En la cama éramos buenos. No espectaculares, pero buenos. Sexo frecuente, cariñoso, a veces salvaje cuando salíamos de copas. Pero nunca había sido el típico “follamos como animales cada noche”. Con los años se volvió cómodo, predecible. Y yo… yo tenía un secreto que nunca le había dicho.
Me ponía como loco imaginarla con otro. No cualquiera: un tipo que la dominara, que la hiciera gemir de formas que yo no lograba, que la llenara hasta el fondo mientras yo miraba.
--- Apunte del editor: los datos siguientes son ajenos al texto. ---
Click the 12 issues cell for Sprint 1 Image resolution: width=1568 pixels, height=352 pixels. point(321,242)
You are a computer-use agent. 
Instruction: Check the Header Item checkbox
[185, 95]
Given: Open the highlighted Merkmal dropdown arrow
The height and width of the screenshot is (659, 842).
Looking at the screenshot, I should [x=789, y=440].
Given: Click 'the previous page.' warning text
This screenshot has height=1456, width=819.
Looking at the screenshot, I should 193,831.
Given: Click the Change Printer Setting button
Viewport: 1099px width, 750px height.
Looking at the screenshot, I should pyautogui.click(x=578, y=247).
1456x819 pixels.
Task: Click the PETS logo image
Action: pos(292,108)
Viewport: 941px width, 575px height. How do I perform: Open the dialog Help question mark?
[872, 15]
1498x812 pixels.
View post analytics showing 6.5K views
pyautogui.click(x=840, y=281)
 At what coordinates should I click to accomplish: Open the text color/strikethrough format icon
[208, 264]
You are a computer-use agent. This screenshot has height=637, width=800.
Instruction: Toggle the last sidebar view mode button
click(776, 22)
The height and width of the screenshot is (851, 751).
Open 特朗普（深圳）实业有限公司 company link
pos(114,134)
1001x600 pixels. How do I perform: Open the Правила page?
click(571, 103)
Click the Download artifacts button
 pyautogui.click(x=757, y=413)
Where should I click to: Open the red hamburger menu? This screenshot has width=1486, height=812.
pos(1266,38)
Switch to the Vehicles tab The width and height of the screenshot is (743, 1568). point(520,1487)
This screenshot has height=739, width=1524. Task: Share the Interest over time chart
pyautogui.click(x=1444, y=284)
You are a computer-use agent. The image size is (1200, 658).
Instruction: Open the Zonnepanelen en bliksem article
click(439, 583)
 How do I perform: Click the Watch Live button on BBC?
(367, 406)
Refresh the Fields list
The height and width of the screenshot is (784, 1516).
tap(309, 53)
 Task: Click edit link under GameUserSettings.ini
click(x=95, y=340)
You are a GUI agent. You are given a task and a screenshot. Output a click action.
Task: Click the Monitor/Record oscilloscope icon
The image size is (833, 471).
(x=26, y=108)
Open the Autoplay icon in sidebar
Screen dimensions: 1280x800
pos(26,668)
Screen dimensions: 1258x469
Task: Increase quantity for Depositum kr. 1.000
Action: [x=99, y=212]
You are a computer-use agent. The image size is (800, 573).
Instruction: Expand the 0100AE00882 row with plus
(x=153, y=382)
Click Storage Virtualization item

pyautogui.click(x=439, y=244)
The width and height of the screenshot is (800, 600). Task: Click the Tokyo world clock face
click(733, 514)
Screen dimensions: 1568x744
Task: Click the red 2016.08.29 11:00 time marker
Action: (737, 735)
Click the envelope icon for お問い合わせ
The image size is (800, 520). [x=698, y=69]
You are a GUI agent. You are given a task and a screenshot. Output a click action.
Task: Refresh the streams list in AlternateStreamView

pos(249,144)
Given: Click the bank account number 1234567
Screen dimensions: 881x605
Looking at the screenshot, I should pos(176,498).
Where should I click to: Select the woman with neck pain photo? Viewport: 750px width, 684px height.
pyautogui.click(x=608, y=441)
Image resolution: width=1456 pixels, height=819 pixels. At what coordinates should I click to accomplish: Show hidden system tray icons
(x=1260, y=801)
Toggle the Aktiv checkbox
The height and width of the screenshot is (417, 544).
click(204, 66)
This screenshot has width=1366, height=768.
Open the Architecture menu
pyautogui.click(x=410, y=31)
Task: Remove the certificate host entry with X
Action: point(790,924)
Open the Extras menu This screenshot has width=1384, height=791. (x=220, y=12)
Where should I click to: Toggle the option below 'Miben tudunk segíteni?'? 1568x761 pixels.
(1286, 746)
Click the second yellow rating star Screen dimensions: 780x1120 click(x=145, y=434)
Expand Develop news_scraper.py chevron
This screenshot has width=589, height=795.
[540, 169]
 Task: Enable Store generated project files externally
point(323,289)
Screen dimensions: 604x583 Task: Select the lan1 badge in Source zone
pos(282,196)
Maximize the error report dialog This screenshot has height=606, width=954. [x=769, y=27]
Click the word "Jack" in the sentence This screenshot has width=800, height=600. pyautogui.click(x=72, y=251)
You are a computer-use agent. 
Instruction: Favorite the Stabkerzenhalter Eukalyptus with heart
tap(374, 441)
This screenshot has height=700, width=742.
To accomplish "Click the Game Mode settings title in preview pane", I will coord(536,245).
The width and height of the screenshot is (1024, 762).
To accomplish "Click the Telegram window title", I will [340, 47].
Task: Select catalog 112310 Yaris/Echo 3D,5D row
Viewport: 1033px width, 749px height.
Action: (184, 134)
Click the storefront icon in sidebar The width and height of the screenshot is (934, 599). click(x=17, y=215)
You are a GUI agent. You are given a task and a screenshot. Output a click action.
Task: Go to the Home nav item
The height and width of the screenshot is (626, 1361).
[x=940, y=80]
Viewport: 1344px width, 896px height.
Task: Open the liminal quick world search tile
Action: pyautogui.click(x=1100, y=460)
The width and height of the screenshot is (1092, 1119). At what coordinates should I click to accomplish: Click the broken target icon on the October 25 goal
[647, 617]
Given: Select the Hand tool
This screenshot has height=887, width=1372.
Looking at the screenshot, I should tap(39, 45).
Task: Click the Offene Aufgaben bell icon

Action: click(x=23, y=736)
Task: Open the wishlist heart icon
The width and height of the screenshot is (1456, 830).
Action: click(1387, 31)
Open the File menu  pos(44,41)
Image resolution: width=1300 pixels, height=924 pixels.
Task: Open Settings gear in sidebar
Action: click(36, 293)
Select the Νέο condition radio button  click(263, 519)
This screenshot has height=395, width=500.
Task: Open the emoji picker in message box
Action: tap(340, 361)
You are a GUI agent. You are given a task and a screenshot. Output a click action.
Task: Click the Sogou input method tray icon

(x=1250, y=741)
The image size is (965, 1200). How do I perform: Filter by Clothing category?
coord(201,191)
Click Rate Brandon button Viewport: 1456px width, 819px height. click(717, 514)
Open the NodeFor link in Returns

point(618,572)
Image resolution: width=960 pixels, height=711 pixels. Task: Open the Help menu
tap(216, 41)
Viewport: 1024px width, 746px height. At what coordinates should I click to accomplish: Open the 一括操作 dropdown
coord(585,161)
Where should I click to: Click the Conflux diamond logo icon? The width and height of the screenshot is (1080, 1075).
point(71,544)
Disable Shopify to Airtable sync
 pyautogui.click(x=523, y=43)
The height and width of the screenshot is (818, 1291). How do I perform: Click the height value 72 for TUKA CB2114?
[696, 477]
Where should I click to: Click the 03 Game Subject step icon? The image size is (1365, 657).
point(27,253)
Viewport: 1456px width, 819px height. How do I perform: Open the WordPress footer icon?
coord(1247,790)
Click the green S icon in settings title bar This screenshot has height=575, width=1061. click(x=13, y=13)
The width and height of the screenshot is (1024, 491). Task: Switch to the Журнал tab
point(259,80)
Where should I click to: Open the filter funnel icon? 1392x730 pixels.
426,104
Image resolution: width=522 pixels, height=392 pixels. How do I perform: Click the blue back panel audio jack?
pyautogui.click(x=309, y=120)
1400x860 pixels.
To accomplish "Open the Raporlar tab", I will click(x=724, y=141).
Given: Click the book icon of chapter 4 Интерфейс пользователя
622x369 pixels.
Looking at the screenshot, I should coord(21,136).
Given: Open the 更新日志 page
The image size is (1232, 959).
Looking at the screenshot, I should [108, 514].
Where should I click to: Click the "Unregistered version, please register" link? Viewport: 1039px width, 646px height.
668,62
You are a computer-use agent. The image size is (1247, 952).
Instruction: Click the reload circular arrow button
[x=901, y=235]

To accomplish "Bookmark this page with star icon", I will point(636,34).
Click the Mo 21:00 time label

Lo descubrí hace años viendo porno amateur. Cornudos grabando a sus esposas siendo folladas por amigos, por negros con vergas enormes, por ex novios. Me corría como loco solo de imaginar que Mariana era la que estaba ahí, de rodillas, con la boca llena, o en cuatro con las nalgas temblando al ritmo de embestidas brutales.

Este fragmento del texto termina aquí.